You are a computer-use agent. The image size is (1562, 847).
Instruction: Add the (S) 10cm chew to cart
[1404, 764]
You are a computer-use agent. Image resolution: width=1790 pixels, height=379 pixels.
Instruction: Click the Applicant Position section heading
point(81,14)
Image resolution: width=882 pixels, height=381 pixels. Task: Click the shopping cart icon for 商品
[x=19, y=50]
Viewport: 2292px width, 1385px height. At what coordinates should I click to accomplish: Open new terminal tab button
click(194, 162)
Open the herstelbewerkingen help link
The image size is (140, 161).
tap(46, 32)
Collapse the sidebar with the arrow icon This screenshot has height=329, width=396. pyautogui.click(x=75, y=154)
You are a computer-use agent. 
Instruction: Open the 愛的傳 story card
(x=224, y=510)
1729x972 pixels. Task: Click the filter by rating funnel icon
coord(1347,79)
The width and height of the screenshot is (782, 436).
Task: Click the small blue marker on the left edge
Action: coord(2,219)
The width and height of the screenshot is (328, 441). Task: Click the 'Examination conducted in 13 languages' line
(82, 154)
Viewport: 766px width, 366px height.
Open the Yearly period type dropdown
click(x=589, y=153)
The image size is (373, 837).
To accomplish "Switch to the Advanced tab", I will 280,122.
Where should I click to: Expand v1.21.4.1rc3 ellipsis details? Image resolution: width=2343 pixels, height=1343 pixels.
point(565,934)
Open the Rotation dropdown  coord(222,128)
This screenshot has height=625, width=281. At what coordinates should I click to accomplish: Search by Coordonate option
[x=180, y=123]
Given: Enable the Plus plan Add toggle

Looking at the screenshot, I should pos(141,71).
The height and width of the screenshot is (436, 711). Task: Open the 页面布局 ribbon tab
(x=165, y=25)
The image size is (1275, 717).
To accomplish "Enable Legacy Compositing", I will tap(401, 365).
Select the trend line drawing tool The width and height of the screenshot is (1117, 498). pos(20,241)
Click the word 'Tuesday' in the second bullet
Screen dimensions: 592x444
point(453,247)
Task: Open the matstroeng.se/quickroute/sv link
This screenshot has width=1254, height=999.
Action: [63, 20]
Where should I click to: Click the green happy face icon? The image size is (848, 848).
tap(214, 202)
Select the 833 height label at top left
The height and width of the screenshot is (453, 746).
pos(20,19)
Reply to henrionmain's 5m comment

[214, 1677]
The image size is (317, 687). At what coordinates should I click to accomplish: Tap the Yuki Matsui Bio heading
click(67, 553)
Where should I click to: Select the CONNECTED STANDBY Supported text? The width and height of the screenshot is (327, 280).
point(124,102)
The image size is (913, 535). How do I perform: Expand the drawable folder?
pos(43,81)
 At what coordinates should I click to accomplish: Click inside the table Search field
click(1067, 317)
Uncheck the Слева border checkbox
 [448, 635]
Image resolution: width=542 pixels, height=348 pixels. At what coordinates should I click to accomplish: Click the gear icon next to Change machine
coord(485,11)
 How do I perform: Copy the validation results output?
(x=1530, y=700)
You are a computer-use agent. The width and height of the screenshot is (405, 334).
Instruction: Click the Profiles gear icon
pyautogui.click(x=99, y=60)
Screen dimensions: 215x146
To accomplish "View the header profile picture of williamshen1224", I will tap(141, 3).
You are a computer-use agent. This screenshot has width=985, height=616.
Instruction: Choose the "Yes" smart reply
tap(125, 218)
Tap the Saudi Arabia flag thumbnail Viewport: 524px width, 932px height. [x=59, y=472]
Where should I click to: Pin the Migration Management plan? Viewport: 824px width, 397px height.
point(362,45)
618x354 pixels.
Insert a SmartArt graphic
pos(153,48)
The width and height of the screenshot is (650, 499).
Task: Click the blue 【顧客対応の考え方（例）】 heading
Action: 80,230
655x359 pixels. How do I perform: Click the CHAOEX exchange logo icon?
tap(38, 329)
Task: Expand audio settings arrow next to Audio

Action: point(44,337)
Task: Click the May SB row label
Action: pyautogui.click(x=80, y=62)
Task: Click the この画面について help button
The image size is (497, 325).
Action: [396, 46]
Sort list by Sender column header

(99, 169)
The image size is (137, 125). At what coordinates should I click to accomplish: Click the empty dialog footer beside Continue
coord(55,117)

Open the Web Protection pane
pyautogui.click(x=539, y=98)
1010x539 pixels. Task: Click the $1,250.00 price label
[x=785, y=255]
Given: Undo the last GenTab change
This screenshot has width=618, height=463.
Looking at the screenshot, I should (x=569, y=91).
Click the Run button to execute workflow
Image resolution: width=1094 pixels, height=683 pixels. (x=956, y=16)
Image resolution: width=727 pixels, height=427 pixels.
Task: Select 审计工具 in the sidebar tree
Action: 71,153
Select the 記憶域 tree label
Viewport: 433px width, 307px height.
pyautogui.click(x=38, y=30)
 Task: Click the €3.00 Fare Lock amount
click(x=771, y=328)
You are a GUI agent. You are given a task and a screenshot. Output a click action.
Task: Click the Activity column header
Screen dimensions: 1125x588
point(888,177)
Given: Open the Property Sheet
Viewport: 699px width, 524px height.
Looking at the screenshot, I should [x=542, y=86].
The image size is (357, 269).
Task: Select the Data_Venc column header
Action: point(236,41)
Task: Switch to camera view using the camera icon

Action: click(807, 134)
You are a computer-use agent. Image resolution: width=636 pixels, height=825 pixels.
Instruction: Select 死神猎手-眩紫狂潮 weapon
-------------------------
§ THE EXERCISE
Rewrite the stretch of the material from the line containing "1010x539 pixels. Task: Click" through the line containing "Looking at the screenshot, I should (x=569, y=91)." as a Markdown table with the columns Row and Text. Number each line in Row, put the line itself in Text, and leave out any blank lines.

§ OUTPUT OF THE TASK
| Row | Text |
|---|---|
| 1 | 1010x539 pixels. Task: Click the $1,250.00 price label |
| 2 | [x=785, y=255] |
| 3 | Given: Undo the last GenTab change |
| 4 | This screenshot has width=618, height=463. |
| 5 | Looking at the screenshot, I should (x=569, y=91). |